3.4. In Vitro Antibacterial Activity
Antibacterial activities of all synthesized compounds were evaluated against pathogenic strains by applying agar disc diffusion and broth dilution methods [24,25]. The tests were performed using the methodology described in the guidelines of the Clinical and Laboratory Standards Institute (CLSI). The bacterial pathogens used in this study were Bacillus subtilis (ATCC: 6633) and Staphylococcus aureus (ATCC: 6838) as Gram-positive bacteria; and Escherichia coli (ATCC: 25922) and Serratia marcescens (ATCC: 13880) as Gram-negative bacteria. Each of the bacterial strains were cultured onto Muller–Hinton agar (MHA) plate and incubated for 18–24 h at 35 °C. The turbidity of all microorganisms was adjusted to 0.5 McFarland turbidity standards to obtain a 1.5 × 108 CFU/mL suspension.

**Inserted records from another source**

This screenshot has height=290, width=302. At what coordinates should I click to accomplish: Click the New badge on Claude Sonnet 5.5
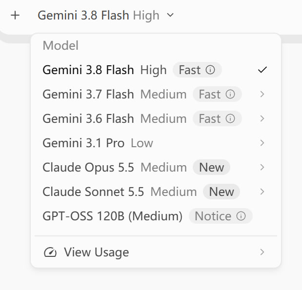click(x=221, y=192)
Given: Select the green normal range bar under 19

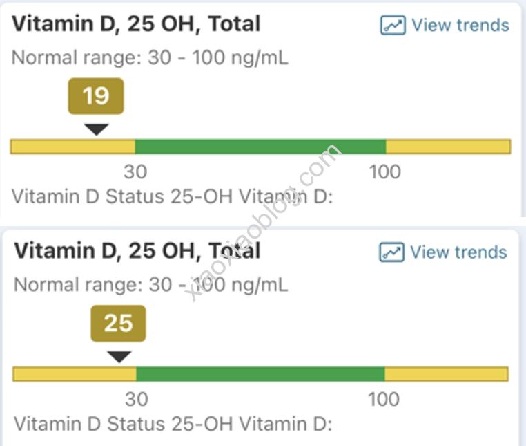Looking at the screenshot, I should 260,147.
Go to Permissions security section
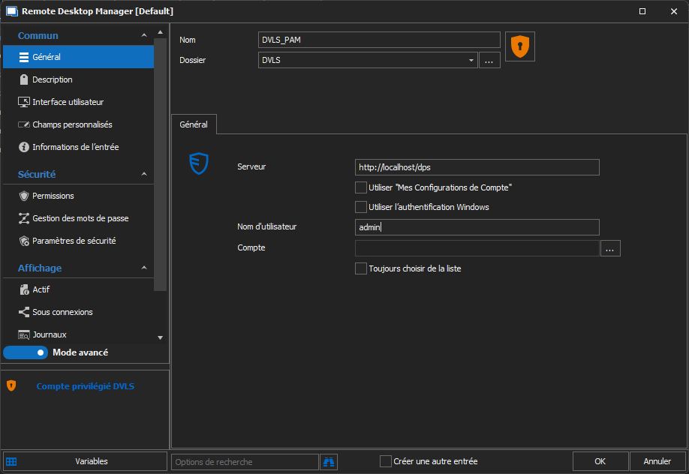689x474 pixels. tap(53, 196)
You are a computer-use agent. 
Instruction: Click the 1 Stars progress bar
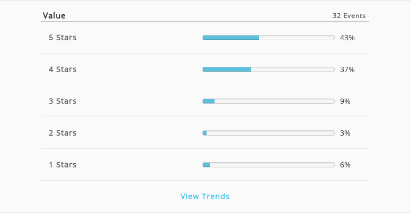tap(269, 165)
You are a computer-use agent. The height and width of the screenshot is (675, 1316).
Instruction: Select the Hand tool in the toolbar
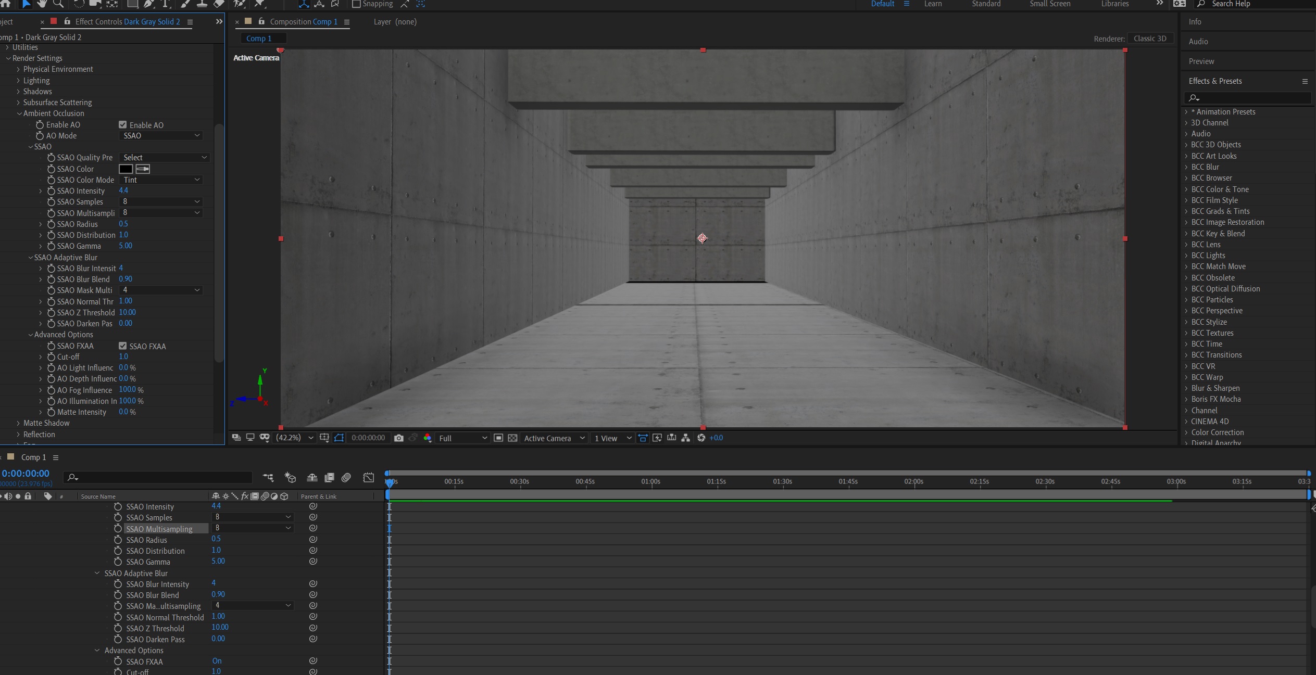point(42,5)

3.4.1. Disc Diffusion Method
All the examined compounds were prepared by dissolving 20 mg of each compound in 1 mL of DMSO. Thus, DMSO was used as a negative control for all the samples examined. Tetracycline and Amikacin were used as standard drugs. A bacterial culture (which has been adjusted to 0.5 McFarland) was used to lawn Hinton agar plates using a sterile swab. Paper discs of 8 mm diameter were impregnated individually with a constant amount (100 μg/mL) of the compounds. Plates were incubated at 37 °C for 18–24 h and the antibacterial activity of each test sample was determined by measuring the diameter of zone of inhibition and comparing with standard drug. The antibacterial behavior of each test sample was repeated twice. No inhibition zone was found for DMSO sample.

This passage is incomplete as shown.